Pixel coordinate grounding data

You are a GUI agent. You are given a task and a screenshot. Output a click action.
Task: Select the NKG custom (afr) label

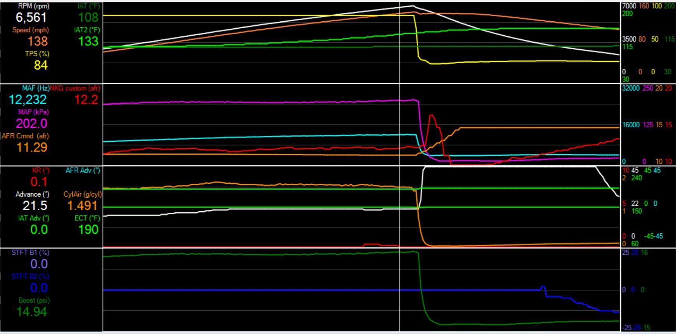coord(75,88)
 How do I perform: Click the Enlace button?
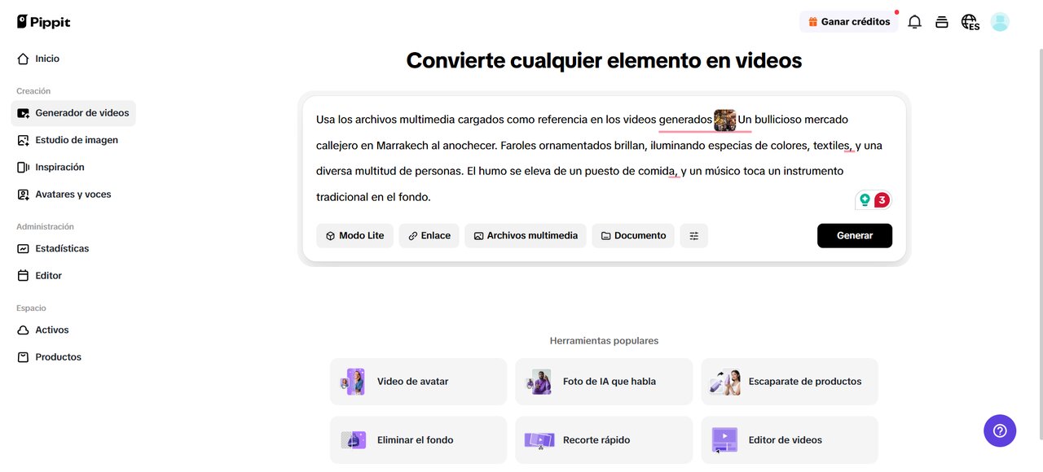429,236
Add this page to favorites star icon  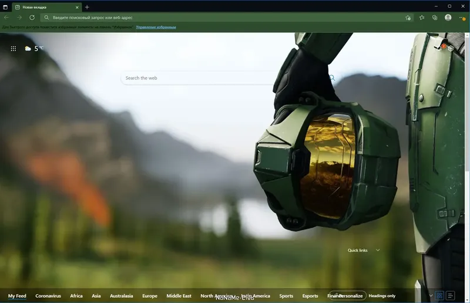(408, 18)
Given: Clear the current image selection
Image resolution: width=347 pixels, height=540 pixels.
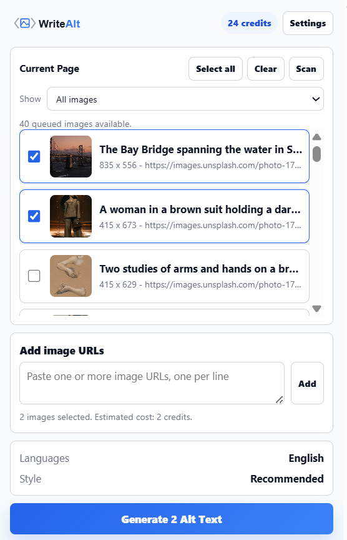Looking at the screenshot, I should (266, 69).
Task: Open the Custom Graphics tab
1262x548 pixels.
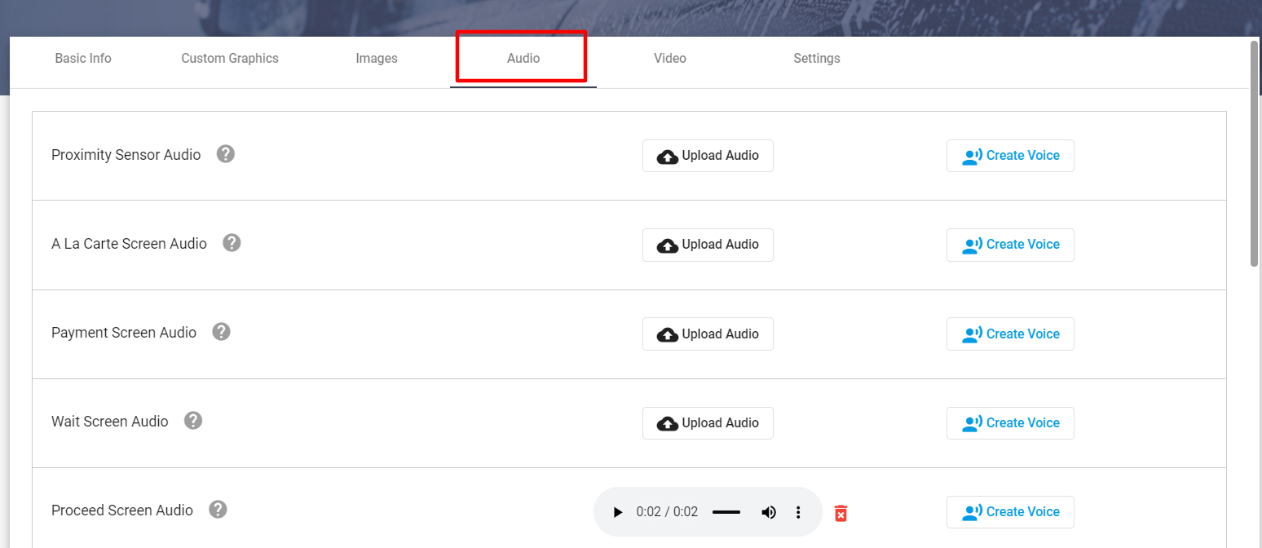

What to produce >>
Leave out the pictures and repeat exactly the lines from the one containing "Task: Open the Custom Graphics tab" through the last line of the entries.

Exercise response >>
Task: Open the Custom Graphics tab
1262x548 pixels.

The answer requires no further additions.